What is asked: Pull every line from the records below that contains the string "height", and copy each such line in full.
__________
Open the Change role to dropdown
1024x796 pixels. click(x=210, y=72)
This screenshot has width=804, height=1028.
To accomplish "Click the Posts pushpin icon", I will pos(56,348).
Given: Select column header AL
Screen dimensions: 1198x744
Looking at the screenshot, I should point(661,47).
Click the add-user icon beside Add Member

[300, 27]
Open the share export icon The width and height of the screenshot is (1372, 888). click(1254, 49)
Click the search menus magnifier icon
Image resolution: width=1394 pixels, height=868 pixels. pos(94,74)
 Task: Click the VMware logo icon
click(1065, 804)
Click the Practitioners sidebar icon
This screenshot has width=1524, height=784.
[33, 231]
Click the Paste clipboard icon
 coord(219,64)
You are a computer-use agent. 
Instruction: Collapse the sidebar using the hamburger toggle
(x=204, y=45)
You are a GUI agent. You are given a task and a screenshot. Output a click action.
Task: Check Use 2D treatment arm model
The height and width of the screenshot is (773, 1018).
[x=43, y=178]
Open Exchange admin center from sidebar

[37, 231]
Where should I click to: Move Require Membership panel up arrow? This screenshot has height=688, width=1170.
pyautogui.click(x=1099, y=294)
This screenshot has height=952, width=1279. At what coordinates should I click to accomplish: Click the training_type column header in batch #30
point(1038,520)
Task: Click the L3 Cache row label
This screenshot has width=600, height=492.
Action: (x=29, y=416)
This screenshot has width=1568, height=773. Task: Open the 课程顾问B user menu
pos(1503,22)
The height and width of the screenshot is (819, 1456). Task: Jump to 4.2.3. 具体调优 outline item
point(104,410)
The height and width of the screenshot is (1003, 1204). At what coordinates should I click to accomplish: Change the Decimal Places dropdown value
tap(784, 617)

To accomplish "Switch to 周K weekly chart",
__________
Expected output:
This screenshot has width=804, height=1028.
Open the share export icon The width and height of the screenshot is (1372, 888). click(1254, 49)
Image resolution: width=1394 pixels, height=868 pixels. pos(94,74)
This screenshot has width=1524, height=784.
The height and width of the screenshot is (773, 1018).
Where should I click to: Move Require Membership panel up arrow? This screenshot has height=688, width=1170.
This screenshot has height=952, width=1279. At what coordinates should I click to accomplish: Click the training_type column header in batch #30
This screenshot has width=600, height=492.
This screenshot has width=1568, height=773. Task: Open the 课程顾问B user menu
The height and width of the screenshot is (819, 1456). Task: Jump to 4.2.3. 具体调优 outline item
The height and width of the screenshot is (1003, 1204). At what coordinates should I click to accomplish: Change the Decimal Places dropdown value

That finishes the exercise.